9.4. Applying additional settings/strategies of Ads placement and additional functionalities on advertising campaigns management that allow the Advertiser to generate automatically the Ads content including but not limited as to the Ad’s headlines, the Links, icons and to specify key words for an Ad display, the Advertiser agrees that the Advertiser is responsible for the correspondence of the Ads content generated by him using the additional settings and functionalities to the applicable legal requirements including advertising and competition legislation. Yandex does not guarantee that there is no errors in these additional settings and functionalities work, also Yandex does not guarantee the correspondence of their work to Advertiser’s goals and expectations.
10.1. The Advertiser shall indemnify and hold Yandex, its agents, affiliates, directors, officers, employees, contractors and partners harmless from any and all claims, losses, damages, liabilities and other expenses incurred by Yandex, its agents, affiliates, directors, officers, employees, contractors and partners arising out of Advertiser’s breach of any provision of this Agreement, in particular, Clauses 3, 4 and 9, including without limitation any civil, criminal or administrative liability and claims arising out of breach of advertising legislation of Republic of Turkey, as well as infringement of any intellectual property and/or other rights of third parties.

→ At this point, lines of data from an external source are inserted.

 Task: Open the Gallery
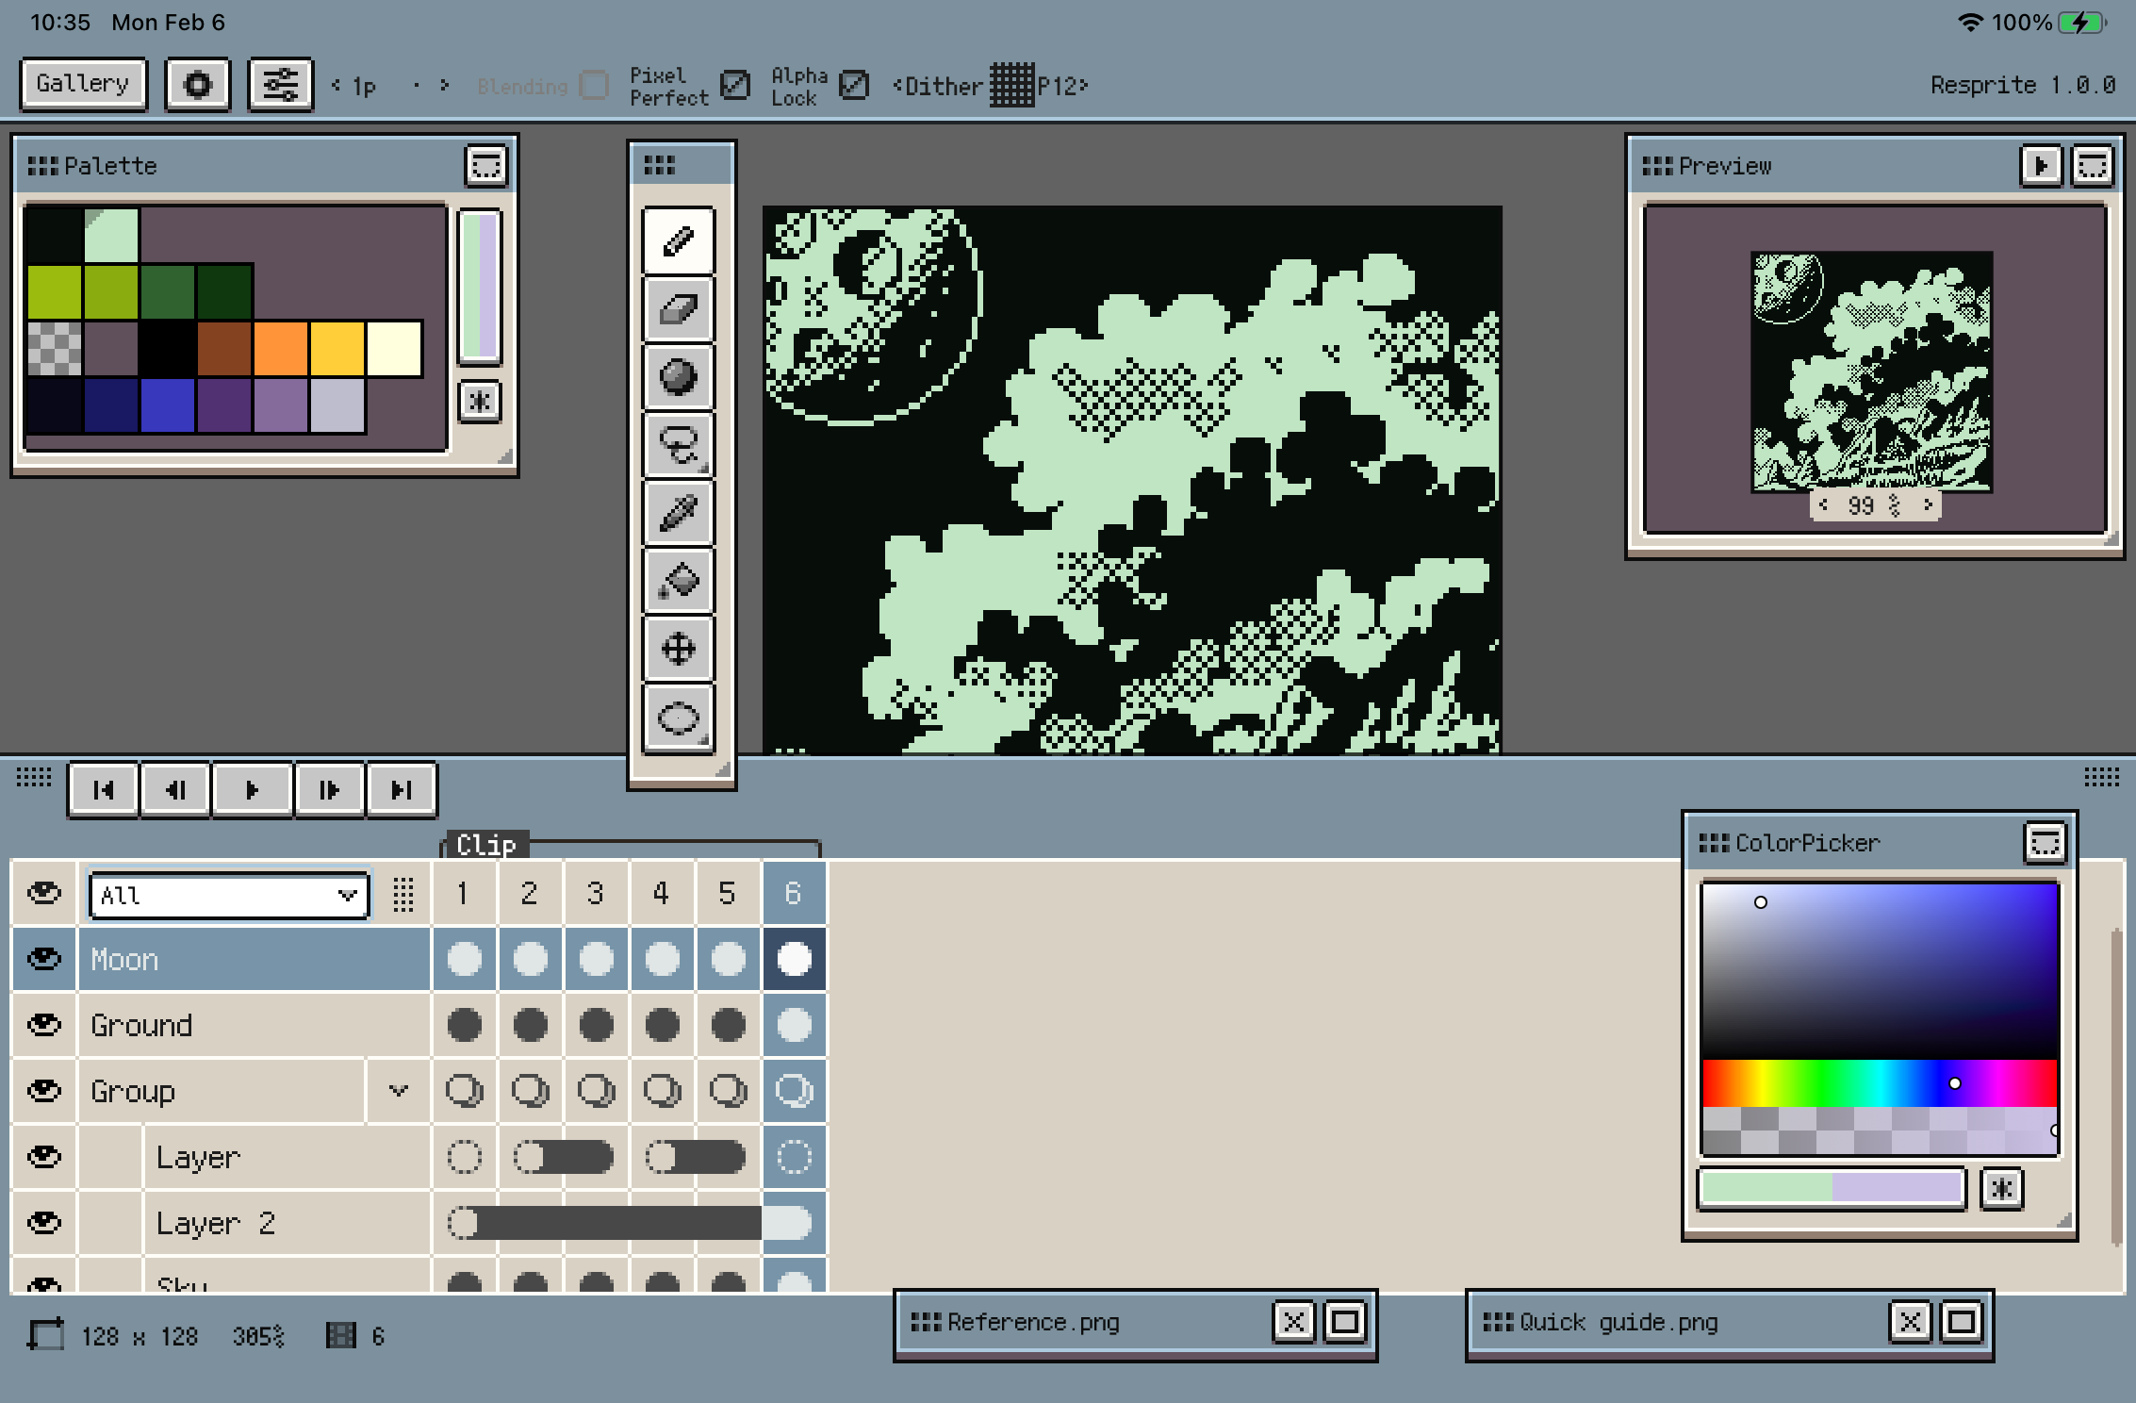click(x=83, y=84)
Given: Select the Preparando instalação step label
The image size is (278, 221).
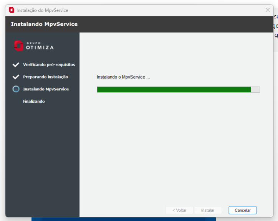Looking at the screenshot, I should pos(46,77).
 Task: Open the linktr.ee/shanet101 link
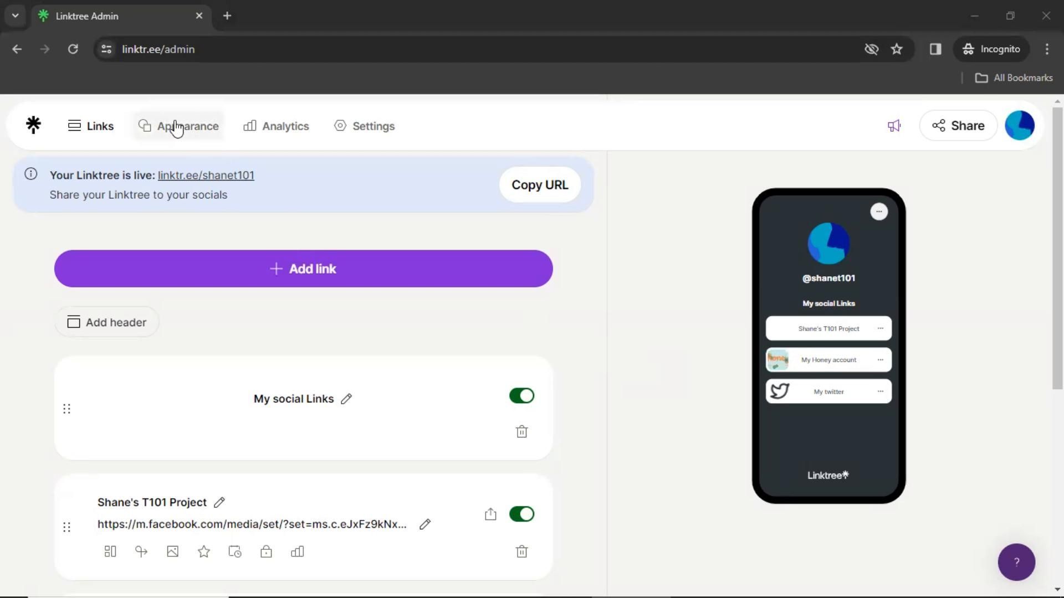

10.2. For the avoidance of any doubts, the parties hereto expressly acknowledge and agree that the indemnity under Clause 10.1 hereof shall also be applicable to all the instances where content, form and/or placement of the Advertising under the Agreement caused any governmental authorities to impose penalties or other sanctions on Yandex for placement, processing, impressing or storing Advertising ordered by the Advertiser. In such event the Advertiser shall at request of Yandex undertake to immediately deliver any and all information required, to cooperate with Yandex in settlement of governmental authorities’ claims, and to indemnify any and all damages and losses incurred by Yandex related to Advertising of the Advertiser as per Clause 10.1 hereof.

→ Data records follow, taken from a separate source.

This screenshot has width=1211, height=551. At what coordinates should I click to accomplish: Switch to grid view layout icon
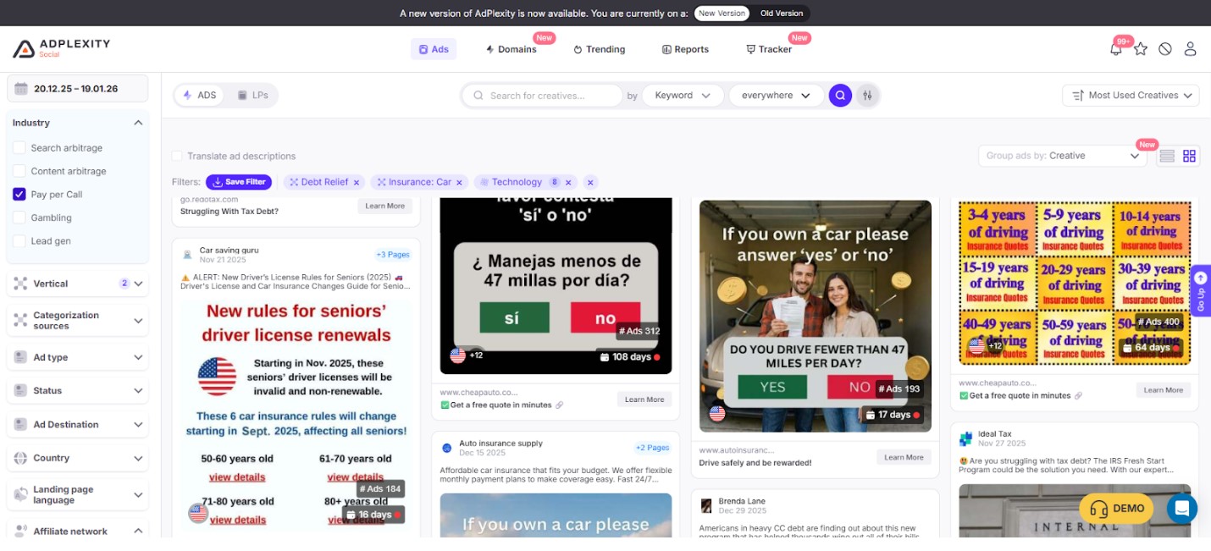pyautogui.click(x=1189, y=156)
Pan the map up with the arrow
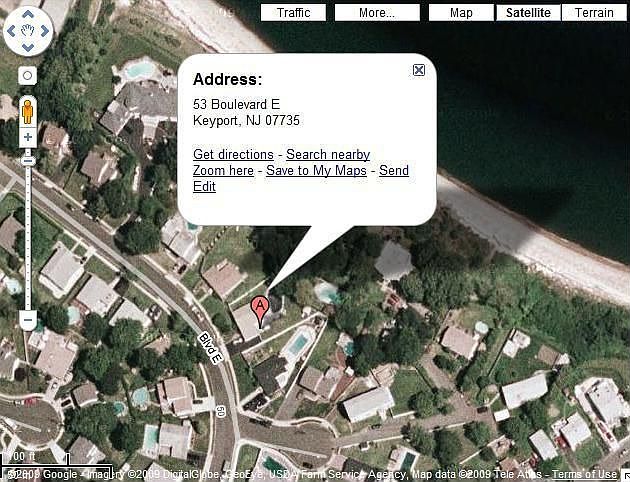This screenshot has width=630, height=482. pyautogui.click(x=28, y=15)
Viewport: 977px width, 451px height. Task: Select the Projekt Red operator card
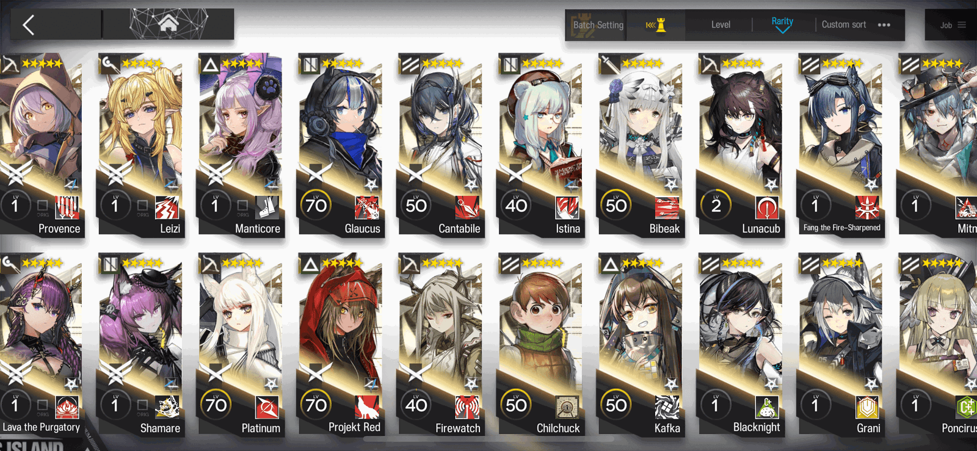point(340,345)
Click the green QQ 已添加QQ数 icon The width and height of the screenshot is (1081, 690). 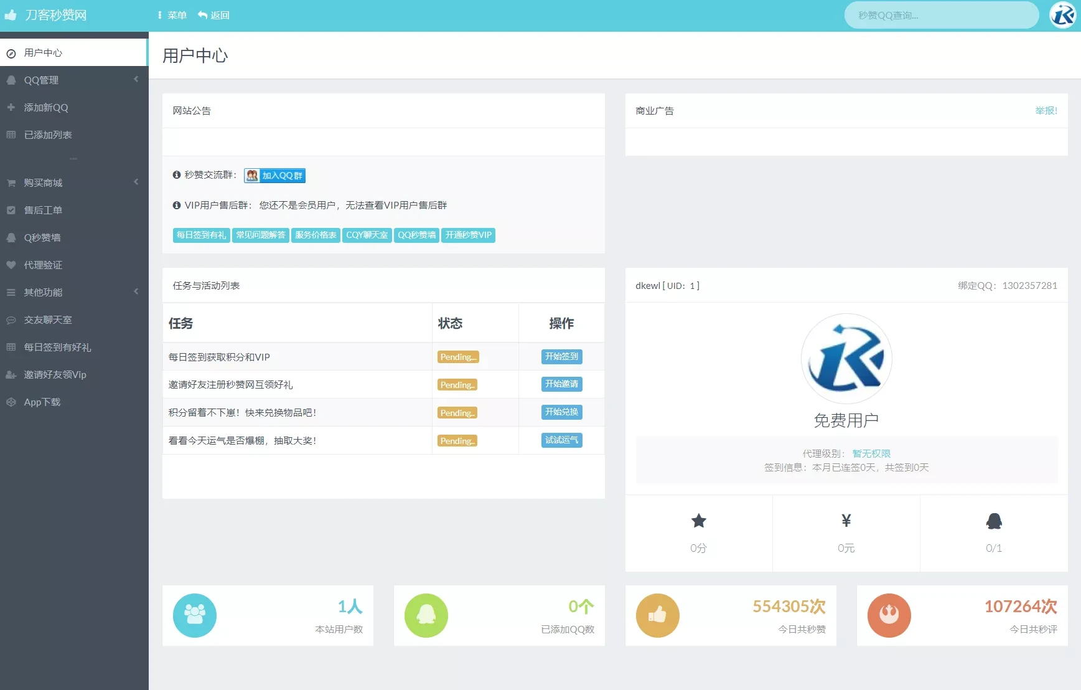point(426,615)
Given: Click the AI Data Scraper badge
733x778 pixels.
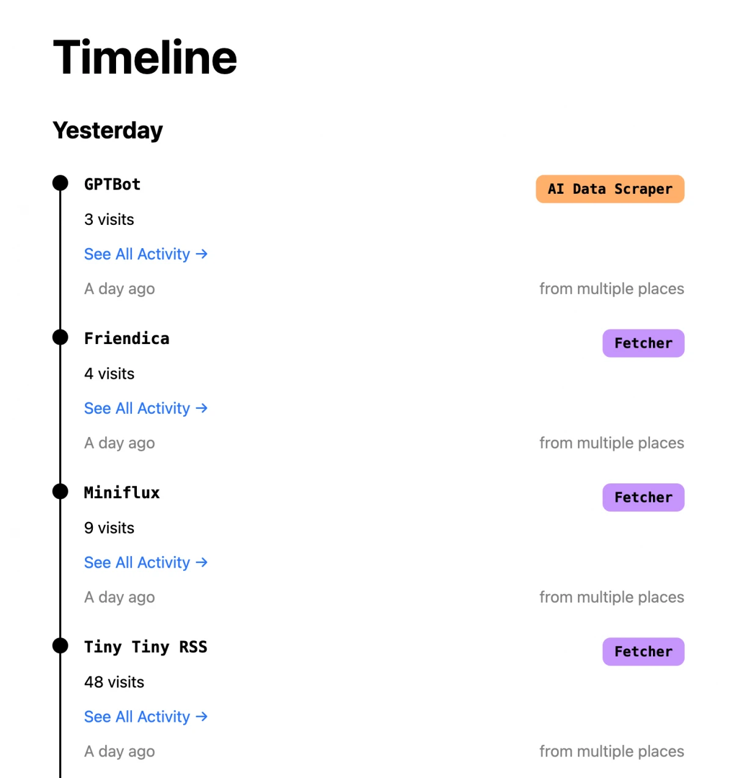Looking at the screenshot, I should [x=610, y=189].
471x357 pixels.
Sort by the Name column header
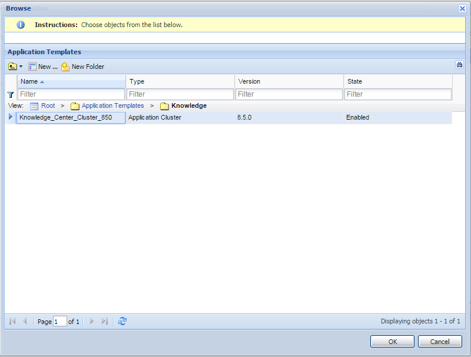[29, 81]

11. LIMITATION OF LIABILITY AND FORCE MAJEURE
11.1. Yandex shall under no circumstances be held liable for: (i) any act or omission, which directly or indirectly results from an act or omission of the Advertiser and/or third parties; (ii) any indirect losses and/or loss of profit by the Advertiser and/or third parties regardless of whether Yandex could or could not foresee such losses; (c) use by the Advertiser of the payment form selected, as well as use of any means and/or ways of delivering or receiving information by the Advertiser and/or third parties.

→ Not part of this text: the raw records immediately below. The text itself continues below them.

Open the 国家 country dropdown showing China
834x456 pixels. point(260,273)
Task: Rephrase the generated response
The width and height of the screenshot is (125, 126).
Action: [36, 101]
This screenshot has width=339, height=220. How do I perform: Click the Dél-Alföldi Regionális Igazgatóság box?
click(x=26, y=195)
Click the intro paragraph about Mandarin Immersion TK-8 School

11.2. Yandex’s total liability under the Agreement, including the amount of any and all penalties (fines, forfeits) and/or indemnities under any claim or action in relation to the Agreement, shall be limited to 10 % of the aggregate amount of payments performed by Advertiser within the duration of the Agreement.
11.3. The parties hereto shall be free from any liability for failure to perform their obligations under this Agreement where such failure results from the event of force majeure, occurring after entering of the Agreement into effect, or if the failure to perform obligations by the parties under the Agreement results from impediment beyond control, which the party could neither foresee nor reasonably prevent. Force majeure shall include such events, including without limitation, as wars, civil wars, epidemics, quarantine restrictions, unusually severe weather, revolts, strikes, earthquakes, floods, other acts of nature, fires, power supply failures through no fault of the parties, actions and acts of authorities and other similar events. The party whose performance is affected by force majeure shall make all efforts in good faith to end the force majeure situation and avoid its consequences, and resume the performance of its obligations with utmost dispatch when the force majeure situation ceases.
12. CONFIDENTIALITY AND PRIVACY
12.1. Each party hereby agrees to keep any sensitive commercial information and data received from the other party in relation to or in connection with this Agreement in any format which is marked by the disclosing Party as confidential, identified as confidential at the time of oral disclosure or is apparently confidential from its nature or circumstances of disclosure (hereinafter – “Confidential Information”) and not to disclose, publish or otherwise provide such information to any third party without a prior written consent of the disclosing party within the duration hereof and one (1) year thereafter. Provisions of this Section 12 shall survive termination or expiration of this Agreement.
12.2. The title to Confidential Information shall at all times remain with the disclosing party and such information shall not be duplicated or otherwise reproduced without a prior written consent of the disclosing party. Confidential Information shall include without limitation: (i) the Advertiser’s authorization details with the Interface; (ii) terms and conditions of the Agreement; (iii) any and all non-public elements of the Interface and Yandex.Direct operation; and (iv) content and any other information related to Advertising prior to its acceptance for placement in Yandex.Direct.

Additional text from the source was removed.